No Place to Go : Non retour
Cinéma

No Place to Go : Non retour

Pour quelques-uns, novembre 1989 fut un trou noir. Le moment de la chute du mur de Berlin pourrait même s’apparenter au triangle des Bermudes: un espace-temps confus qui a subitement englouti des espoirs et des vies.

Pour quelques-uns, novembre 1989 fut un trou noir. Le moment de la chute du mur de Berlin pourrait même s’apparenter au triangle des Bermudes: un espace-temps confus qui a subitement englouti des espoirs et des vies. Volker Schlöndorff le traite de façon romantique dans Les Légendes de Rita, et Oskar Röhler le présente dans un film sombre, dramatique et moderne, No Place to Go. Basée sur la vie de sa mère, l’écrivaine Gisela Elsner qui s’est suicidée en 92, l’oeuvre de Röhler retrace les derniers moments d’Hanna Flanders (Hannelore Elsner, sans lien de parenté), une femme proche de la soixantaine, qui, au moment de la chute du mur, plonge dans un profond désespoir. Issue de parents aisés, elle a toujours vécu à l’ouest, dans la ville conservatrice par excellence (Munich), et s’habille chez Christian Dior; mais toute sa vie elle a glorifié dans ses livres le mode de vie communiste et la RDA, seule véritable Allemagne selon elle. Elle fut une légende à l’est. La réunification signe l’arrêt de mort de ce cheminement paradoxal. Hanna va partir à Berlin, pour comprendre les bouleversements. Dans cette fuite en avant, elle retrouve un éditeur et ex-amant (Michael Gwisdek), un fils mal aimé (Lars Rudolph), des parents fuyants (Hanna Göring et Charles Regnier), et un ex-mari désabusé (superbe Vadim Glowna). Elle rencontre aussi les Allemands de l’Est qui exultent, alors qu’elle continue de sombrer.
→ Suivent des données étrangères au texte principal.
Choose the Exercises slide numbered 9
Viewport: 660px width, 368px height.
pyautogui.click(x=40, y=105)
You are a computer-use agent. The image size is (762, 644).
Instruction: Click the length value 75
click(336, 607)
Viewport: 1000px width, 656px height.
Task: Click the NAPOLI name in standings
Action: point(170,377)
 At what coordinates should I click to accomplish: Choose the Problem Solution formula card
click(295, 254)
Petite silhouette perchée sur des talons aiguille, avec des perruques pharaoniques et un maquillage Cléopâtre, Hannelore Elsner a les expressions tragiques d’une Maria Casarès ou d’une Gloria Swanson. Une héroïne déchue à la Fassbinder: pas d’atermoiements, pas de sensiblerie, plutôt une certaine sécheresse dans ce portrait qui dévoile la mauvaise foi et l’égoïsme du personnage.
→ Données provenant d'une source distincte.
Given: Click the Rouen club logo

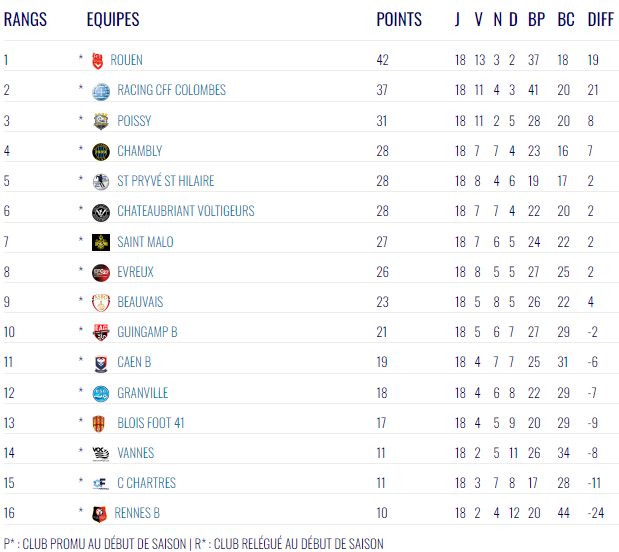Looking at the screenshot, I should tap(97, 60).

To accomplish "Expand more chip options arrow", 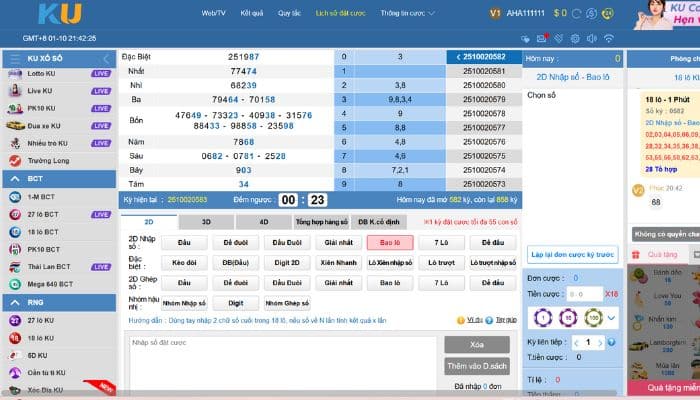I will (x=611, y=317).
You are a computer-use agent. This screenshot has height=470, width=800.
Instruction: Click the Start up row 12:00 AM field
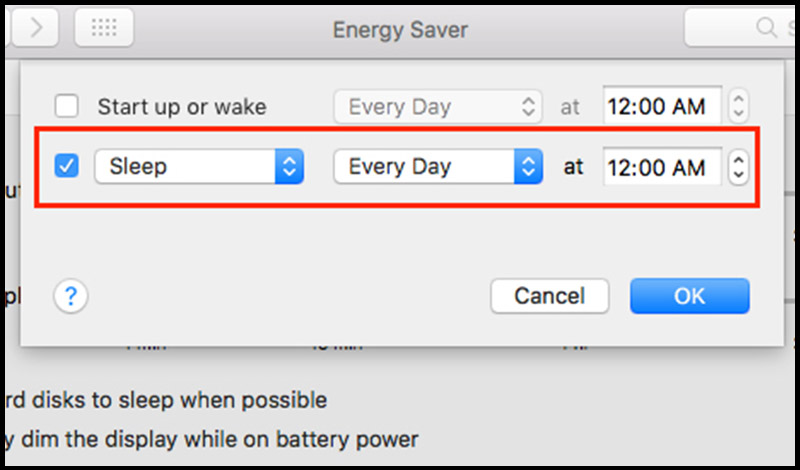(x=662, y=106)
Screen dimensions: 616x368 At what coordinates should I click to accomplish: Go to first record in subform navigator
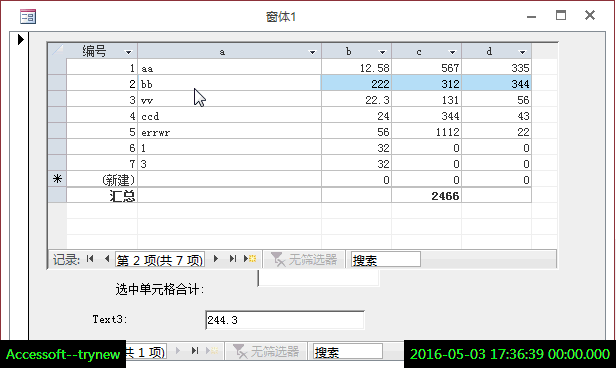(x=90, y=259)
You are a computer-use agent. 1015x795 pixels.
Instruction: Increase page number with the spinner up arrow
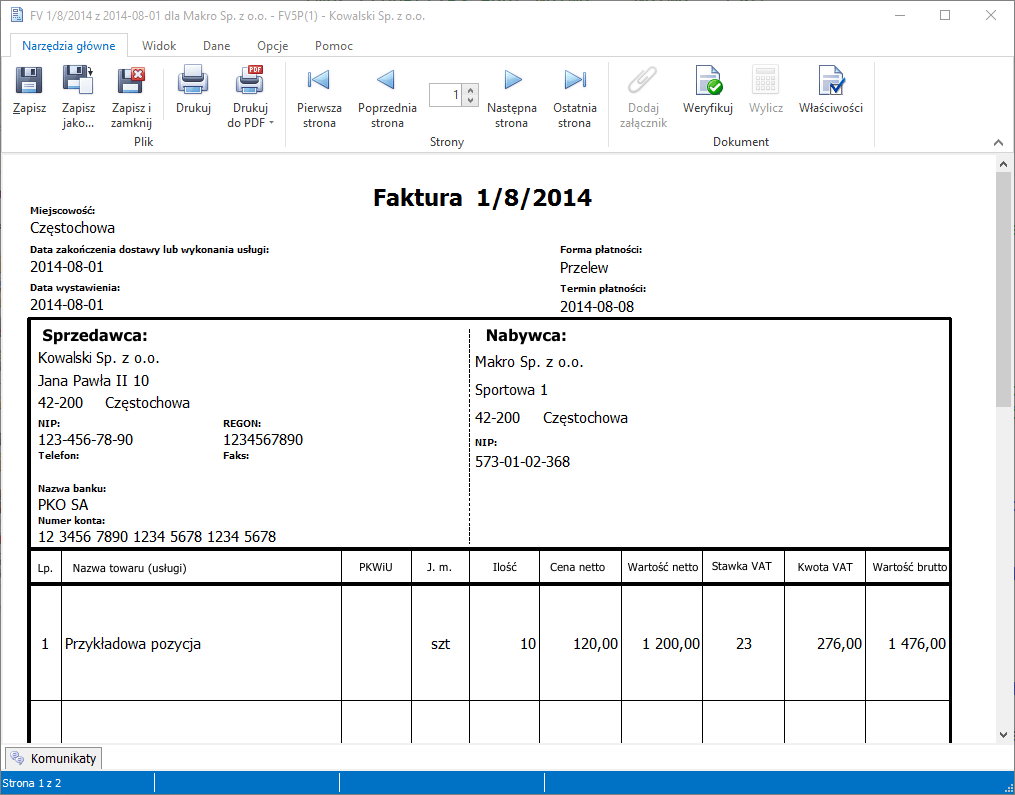(x=472, y=90)
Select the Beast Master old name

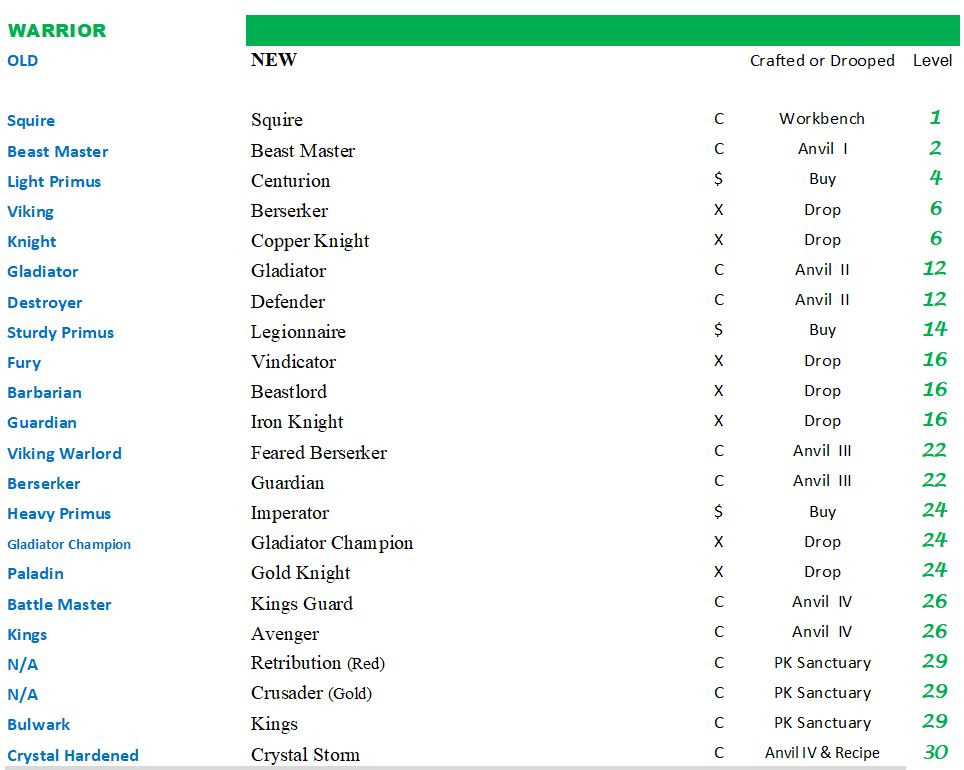tap(57, 151)
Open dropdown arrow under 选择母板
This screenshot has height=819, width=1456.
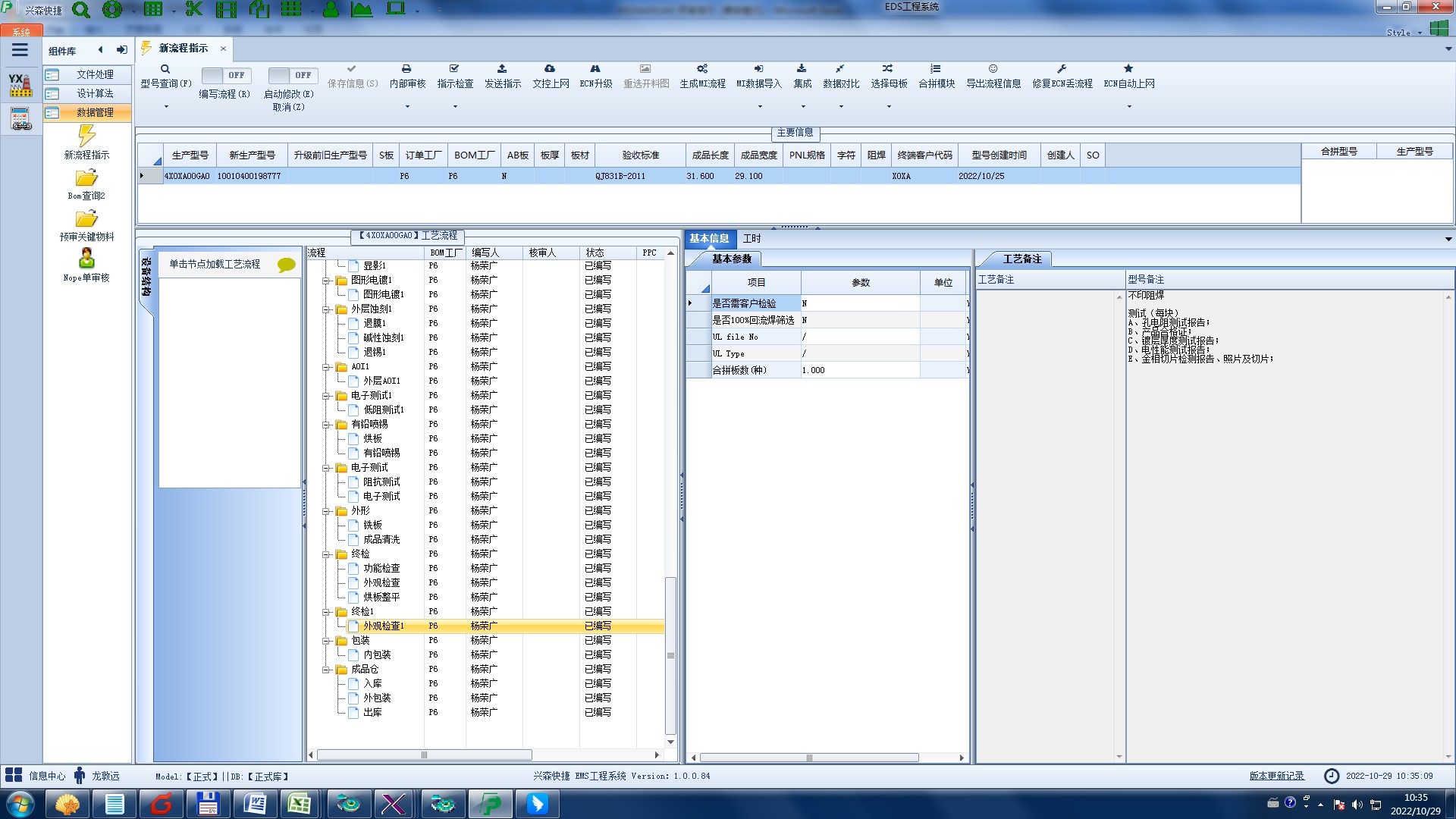tap(889, 107)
Le temps d’un dernier voyage, entre l’envie de suicide et le passage à l’acte, Röhler propose un condensé saisissant: en un film, il a réussi à mettre ne évidence les contradictions d’une idéaliste (et par elle, celle d’un peuple qui souffre de dédoublement de personnalité); et à rendre hommage au cinéma muet, tout en posant une signature très personnelle, résolument moderne. Comme Elsner qui n’aimait que ces deux couleurs, le noir et blanc de No Place to Go retrouve aisément ses marques dans l’âge d’or de l’expressionnisme; mais la construction elliptique étrangement cadencée n’a rien de nostalgique. Elle épouse presque le rythme, la noirceur, le côté film noir de certaines planches de Corto Maltese! Plastiquement, le film est magnifique; ombres et lumières encadrent cette femme, plan après plan, sans l’étouffer, mais influant sans cesse sur sa santé mentale et la portant avec élégance vers la mort. Mais, quel que soit le décor, rien ne la touche. Prisonnière de son désespoir, Hanna Flanders erre, perdue, seulement sensible à l’alcool, aux barbituriques, aux cigarettes et à un manteau de chez Dior. Privée de telles béquilles dans les dernières images à l’hôpital – qui appuient sur les symboles d’antichambre de la mort – elle sait, et nous aussi, que la route doit s’arrêter ici.

D’un point de vue plus large, on voit également que toute cette quête aura été stérile. Dans la nécessité acharnée de trouver un sens à la société, à la présence d’un mur, à sa destruction et cette femme contradictoire n’avait plus qu’une possibilité: celle de tout arrêter.